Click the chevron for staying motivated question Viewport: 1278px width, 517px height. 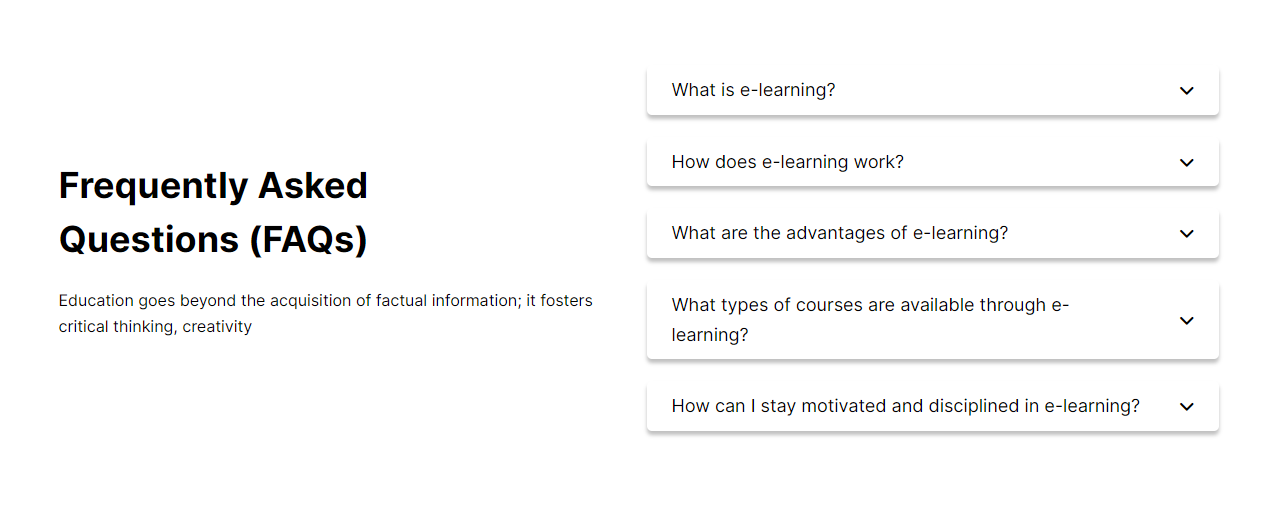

* * *

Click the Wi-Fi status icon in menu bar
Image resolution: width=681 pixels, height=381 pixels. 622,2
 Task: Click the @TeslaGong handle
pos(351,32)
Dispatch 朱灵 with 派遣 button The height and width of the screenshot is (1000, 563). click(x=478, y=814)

* * *

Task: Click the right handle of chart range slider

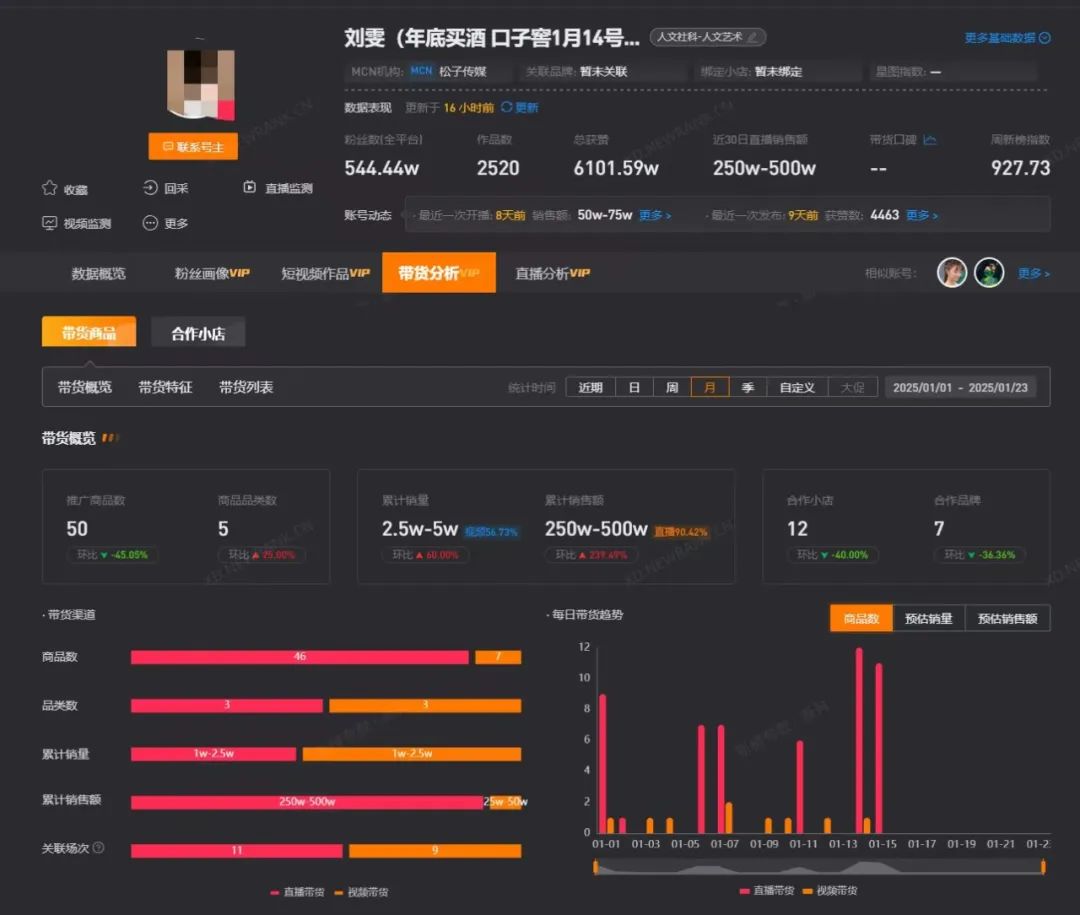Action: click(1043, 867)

▸ **Problem details**: Copy out the records word for word, starting at the line containing "Task: Click the @TeslaGong handle" and ending at the line containing "Dispatch 朱灵 with", with both of those lines included.

▸ **Result for this exercise**:
 Task: Click the @TeslaGong handle
pos(351,32)
Dispatch 朱灵 with 派遣 button The height and width of the screenshot is (1000, 563). click(x=478, y=814)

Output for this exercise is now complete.